**What is needed**
Using the listing below, give again exactly the lines from the line with "Identify the click" to the line with "[facebook] (251, 2433)", inclusive, without the pictures.

**Available data**
^^^^^^^^^^^^^^^^

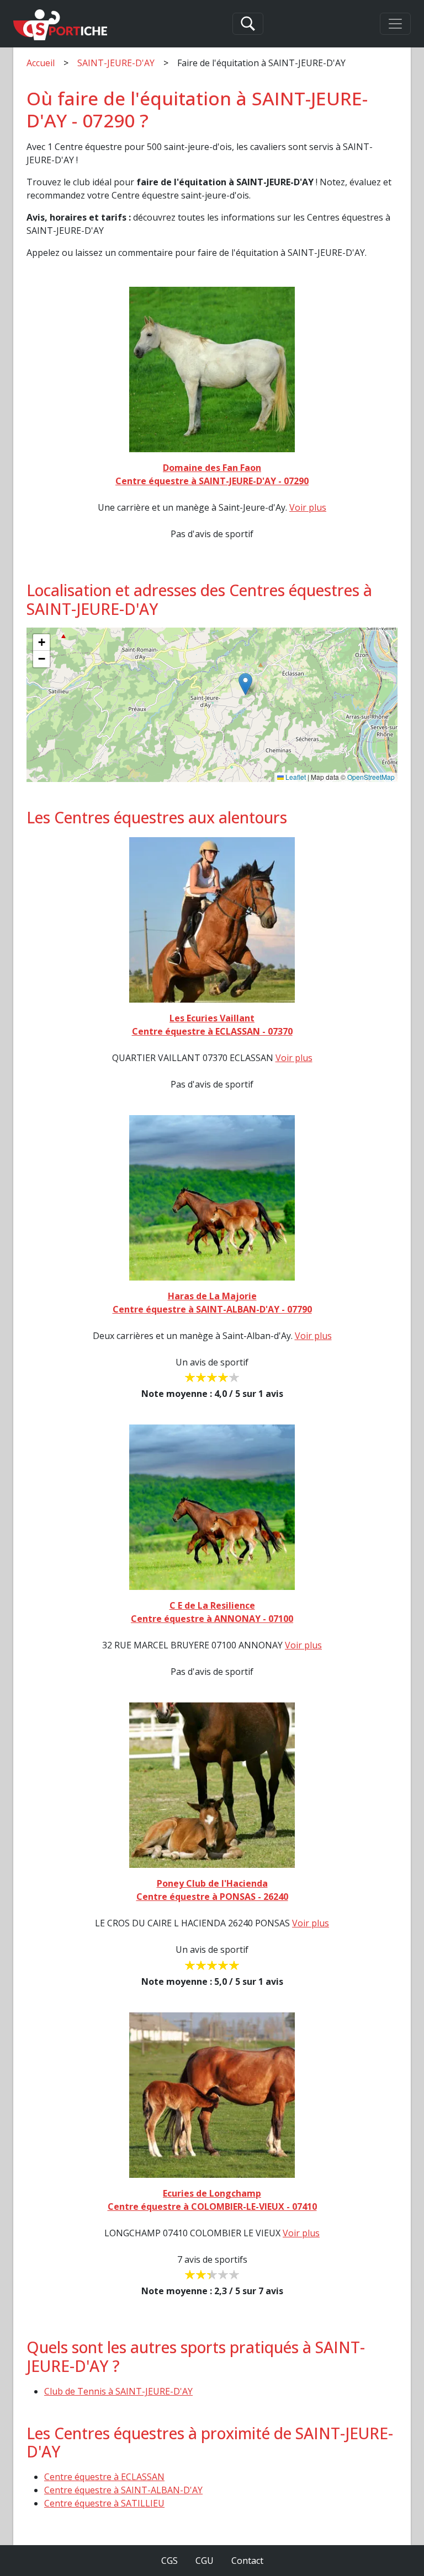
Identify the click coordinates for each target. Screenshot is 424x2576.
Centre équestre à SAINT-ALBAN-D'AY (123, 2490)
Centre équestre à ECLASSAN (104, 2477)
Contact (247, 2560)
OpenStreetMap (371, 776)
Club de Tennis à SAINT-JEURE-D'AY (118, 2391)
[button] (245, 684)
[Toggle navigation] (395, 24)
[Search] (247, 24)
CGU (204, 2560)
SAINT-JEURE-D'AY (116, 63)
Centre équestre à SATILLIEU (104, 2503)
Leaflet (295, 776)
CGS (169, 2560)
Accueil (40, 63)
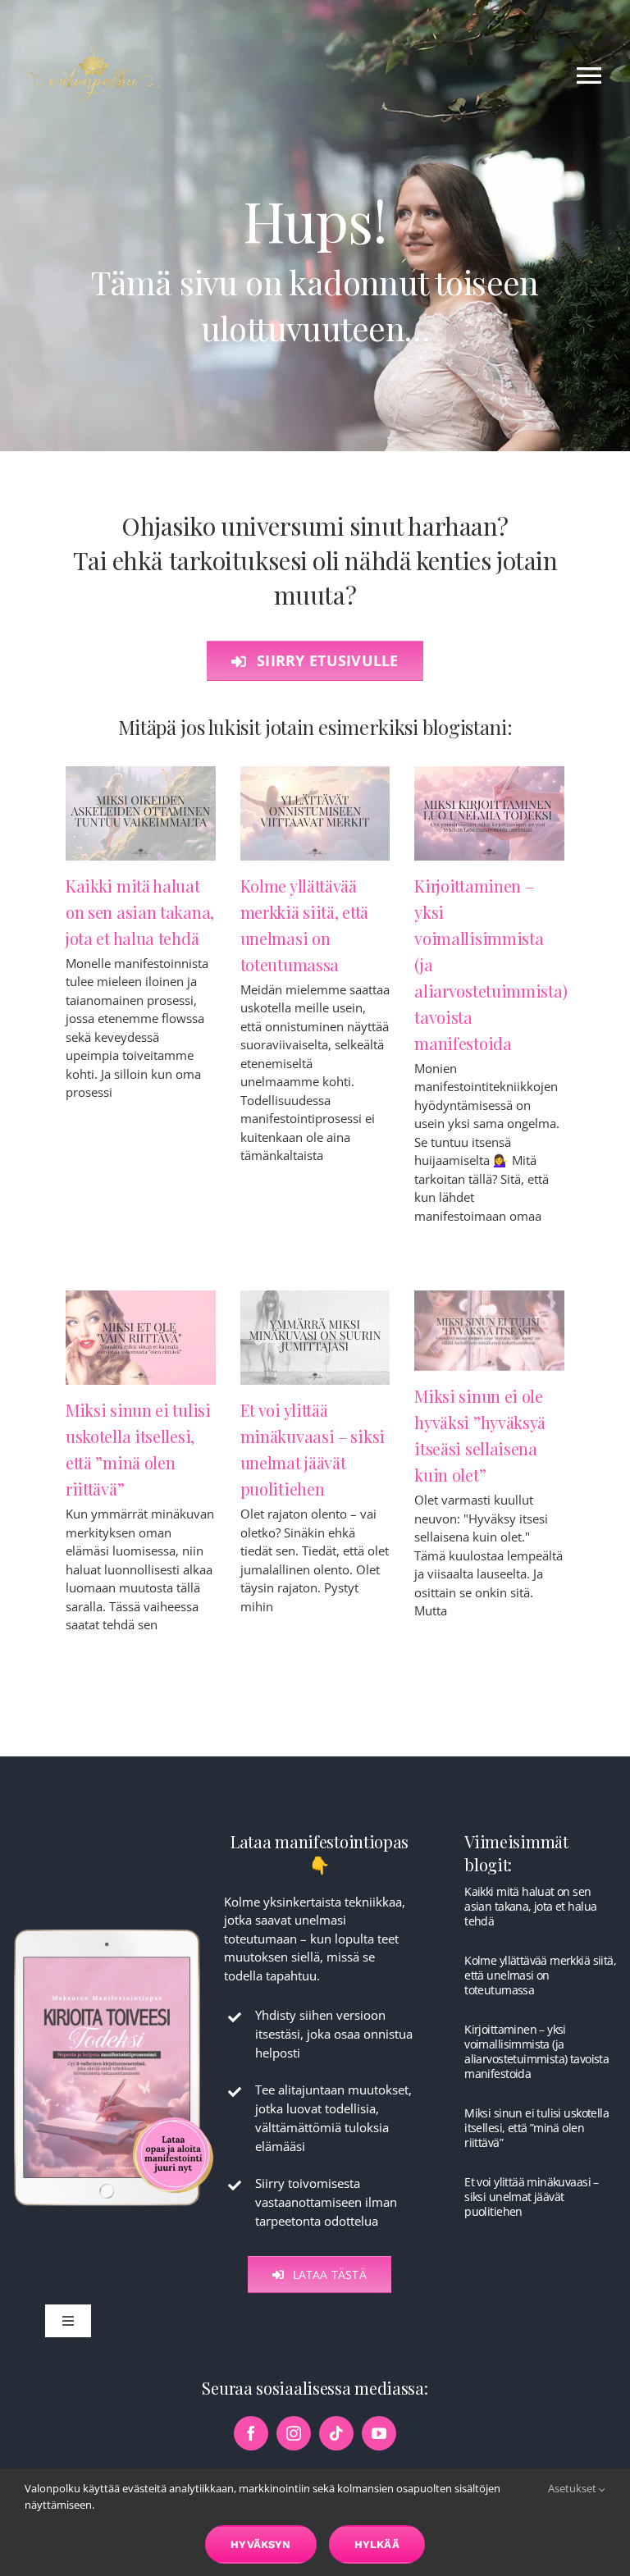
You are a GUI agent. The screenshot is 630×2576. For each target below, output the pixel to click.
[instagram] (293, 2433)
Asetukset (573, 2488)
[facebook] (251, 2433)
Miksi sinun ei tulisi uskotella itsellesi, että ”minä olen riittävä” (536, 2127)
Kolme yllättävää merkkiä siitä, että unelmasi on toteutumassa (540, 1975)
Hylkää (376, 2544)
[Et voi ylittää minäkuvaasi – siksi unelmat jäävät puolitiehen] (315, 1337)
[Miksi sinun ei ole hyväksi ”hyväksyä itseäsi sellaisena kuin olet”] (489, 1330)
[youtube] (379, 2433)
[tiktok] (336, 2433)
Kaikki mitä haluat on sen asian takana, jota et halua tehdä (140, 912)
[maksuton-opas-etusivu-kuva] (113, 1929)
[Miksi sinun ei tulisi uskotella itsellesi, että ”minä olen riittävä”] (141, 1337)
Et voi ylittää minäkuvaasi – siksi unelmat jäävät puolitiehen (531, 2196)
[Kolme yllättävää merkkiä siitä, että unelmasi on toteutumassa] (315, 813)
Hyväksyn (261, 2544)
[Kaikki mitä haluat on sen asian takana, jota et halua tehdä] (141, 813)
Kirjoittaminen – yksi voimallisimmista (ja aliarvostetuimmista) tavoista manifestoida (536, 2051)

^^^^^^^^^^^^^^^^

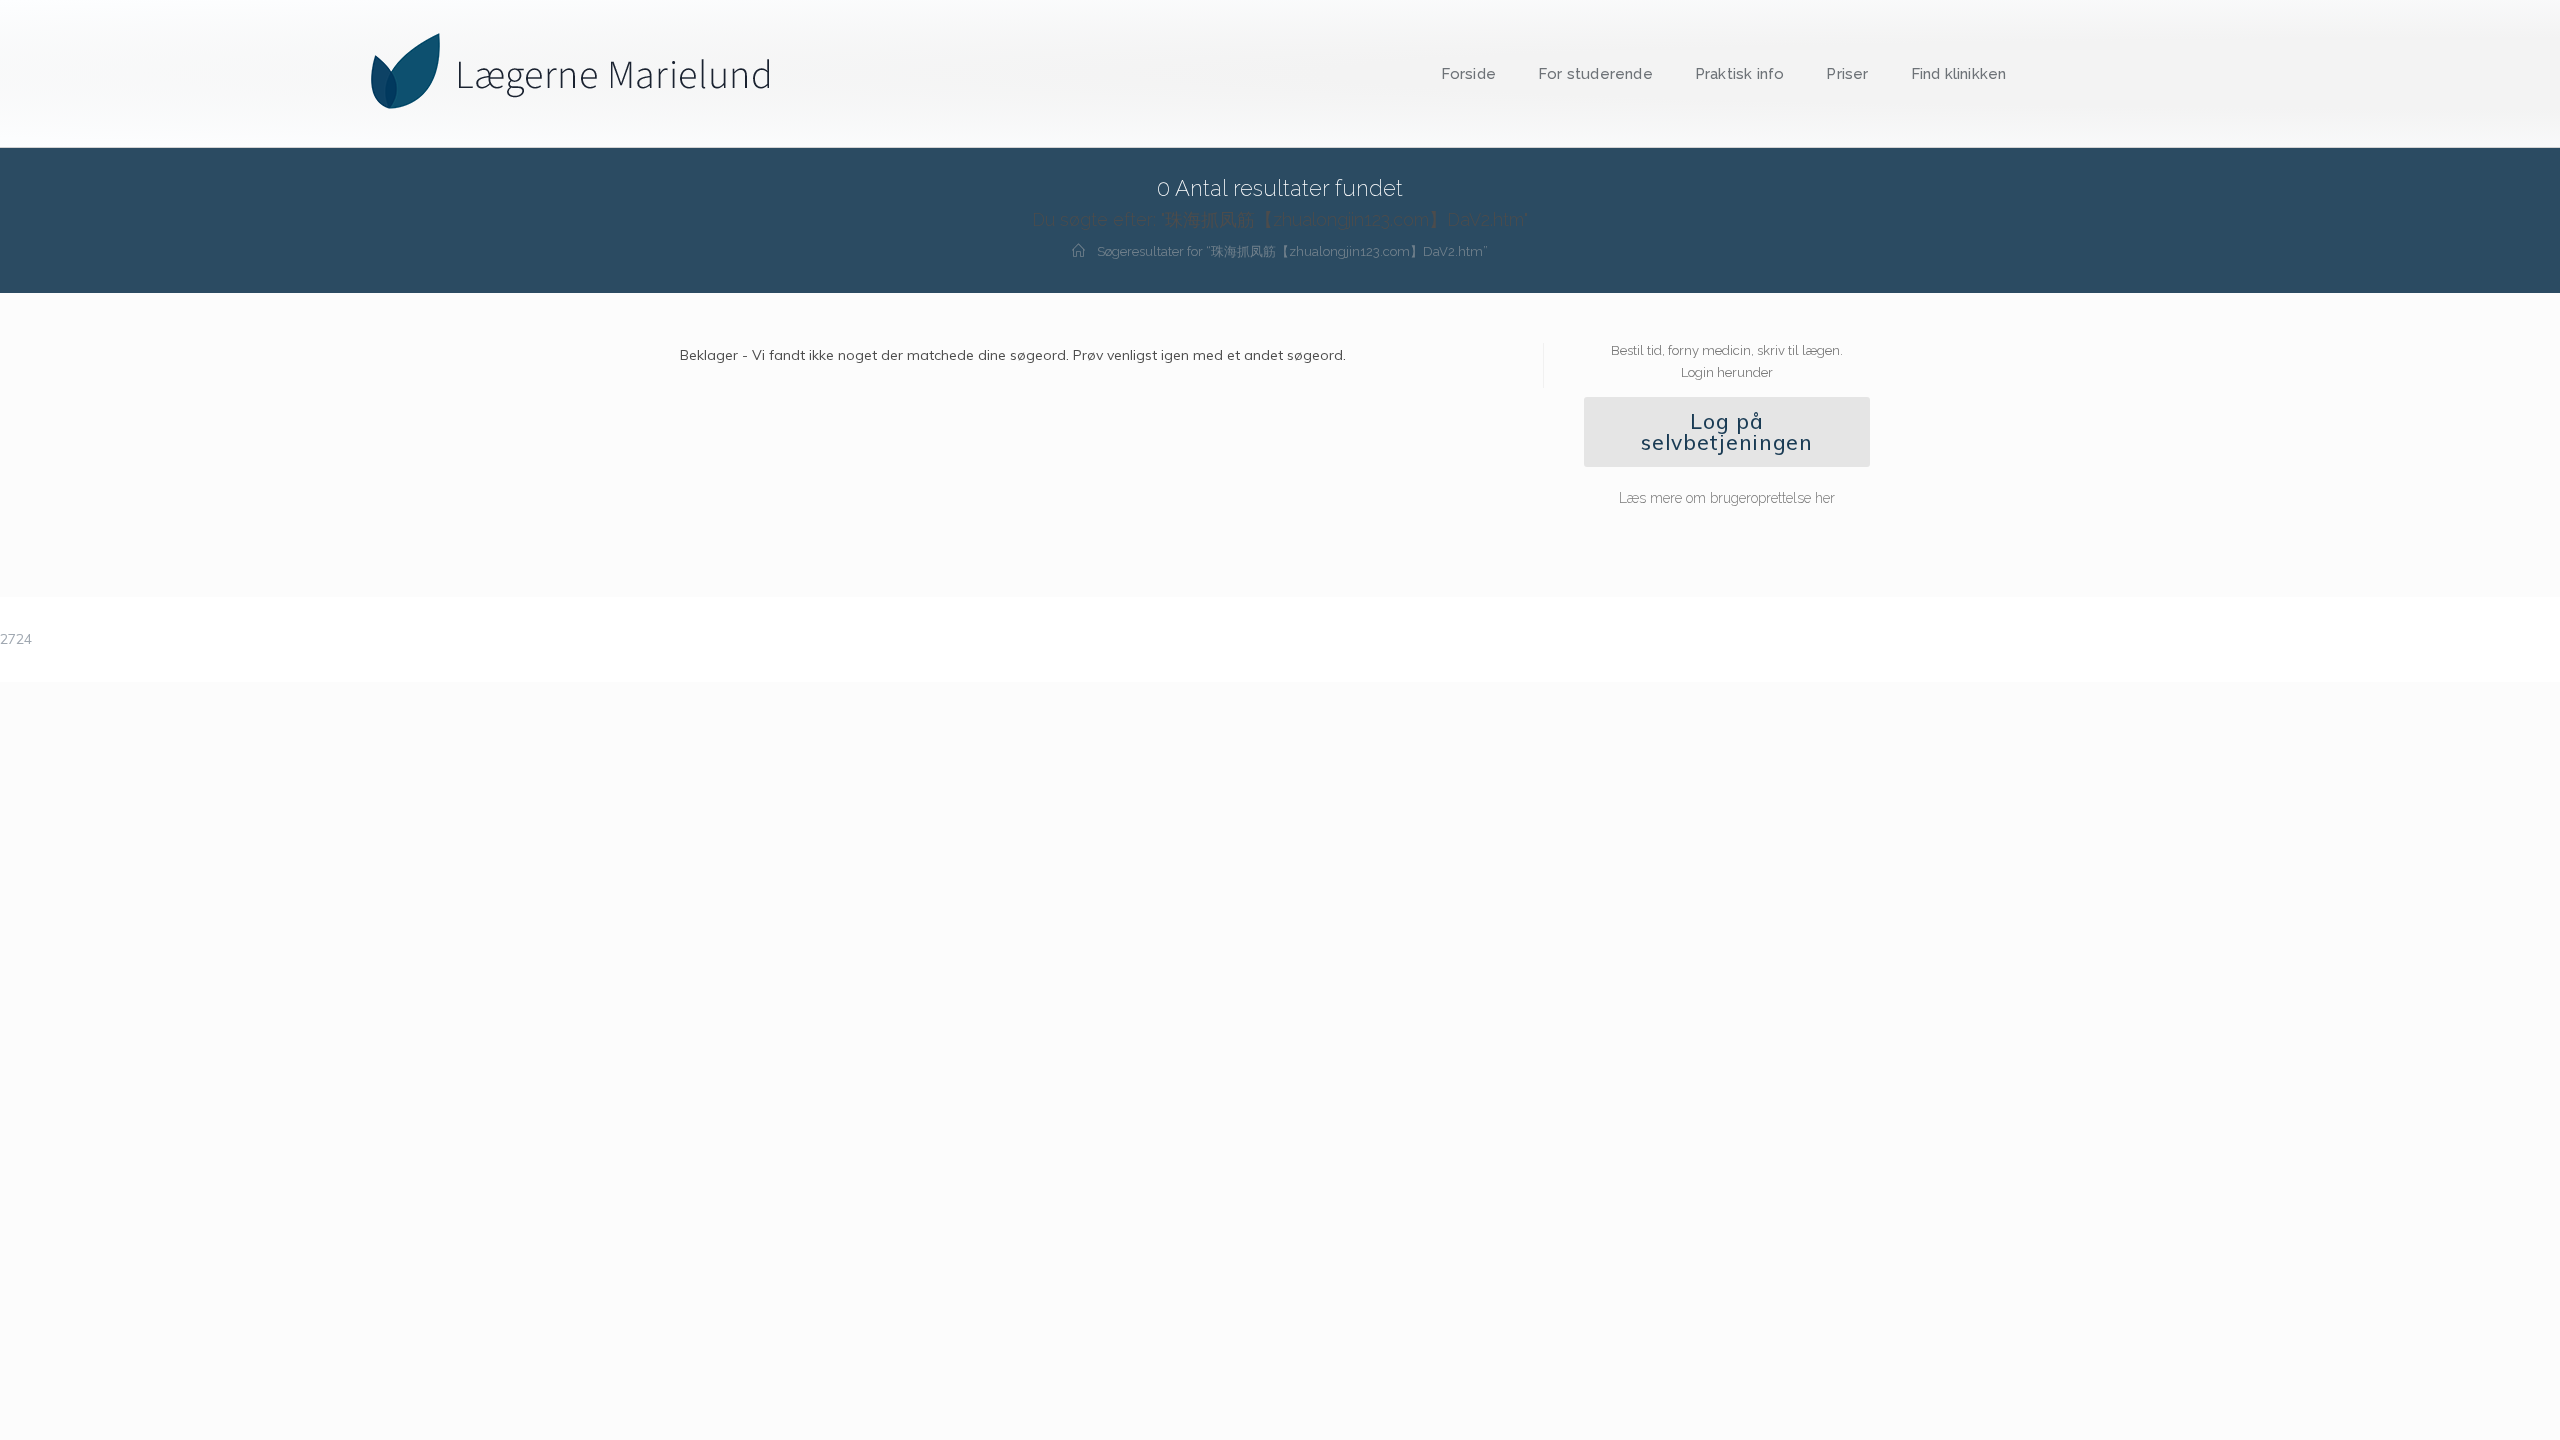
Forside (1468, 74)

^^^^^^^^^^^^^^^^

**Written response**
Identify the click coordinates for each target. Screenshot is 424x2576.
Centre équestre à SAINT-ALBAN-D'AY (123, 2490)
Centre équestre à ECLASSAN (104, 2477)
Contact (247, 2560)
OpenStreetMap (371, 776)
Club de Tennis à SAINT-JEURE-D'AY (118, 2391)
[button] (245, 684)
[Toggle navigation] (395, 24)
[Search] (247, 24)
CGU (204, 2560)
SAINT-JEURE-D'AY (116, 63)
Centre équestre à SATILLIEU (104, 2503)
Leaflet (295, 776)
CGS (169, 2560)
Accueil (40, 63)
You are a GUI agent. The screenshot is 630×2576. For each target below, output the pixel to click.
[instagram] (293, 2433)
Asetukset (573, 2488)
[facebook] (251, 2433)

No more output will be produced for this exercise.